Maps and statistics: Exploratory spatial data analysis
Chapter 2: What Crime Maps Do and How They Do It

Some statistical methods have been mentioned in the preceding discussion, and consideration of statistical concepts is unavoidable when considering how best to visualize numerical data. As noted earlier, because we can lie with statistics, we can also lie with statistical maps. Indeed, maps have been used throughout history as propaganda tools (Campbell, 1993, pp. 229-235), so potentially we can have honest error as well as pure cartographic deceit. Perhaps the greatest danger in the mapmaking process is that people tend to believe the information in maps (what MacEachren, 1995, p. 337) called the connotation of veracity), and they also believe that maps are unbiased (the connotation of integrity).

But mapmakers, like other elements of society, are culturally conditioned, selectively including and excluding data according to the values of the responsible parties. Given that maps can harbor many possible errors and biases, both intentional and accidental, it is incumbent on the crime analyst to be aware of possible sources of error and to work to avoid them. Nowhere is there more scope for distortion and misinterpretation than in the preparation of maps based on numerical data. This is due to the potential complexity of the information and the infinite set of display permutations, whether in raw form or as some derivative measure such as a rate or percentage.

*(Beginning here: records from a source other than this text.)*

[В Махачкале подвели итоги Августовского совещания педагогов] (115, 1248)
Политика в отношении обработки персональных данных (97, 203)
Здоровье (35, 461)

Mapmakers can gain a preliminary understanding of what the numbers mean through the process of exploratory spatial data analysis. It is quite helpful to understand what the distribution of a set of numbers looks like when expressed graphically. Is this a normal (bell-shaped) distribution with most observations clustering around the mean, or average, and a few very low and a few very high values? Is it a skewed distribution with extreme values to the right (high values) or the left (low values)?

In the unlikely event of a normal, symmetrical, bell-shaped distribution, maps created by all of the classing methods look similar. Almost always, however, real-world data are somewhat skewed, and different classing methods produce maps that look different and convey different visual impressions to readers.

Consider in some detail what will happen when different methods are applied to a data set that has a strong positive skew (figures 2.16 and 2.17).

Figure 2.16

Figure 2.17

A Note on Skewness

A normal distribution is the familiar bell-shaped curve that is seldom seen in crime data. Most crime data are positively skewed, meaning there is a long right "tail" representing a few high values. Hot spots (high crime areas are geographic expressions of skewness, which presents difficulties in mapping numerical data. See the box, How Much Exploration? and figures 2.15 and 2.16.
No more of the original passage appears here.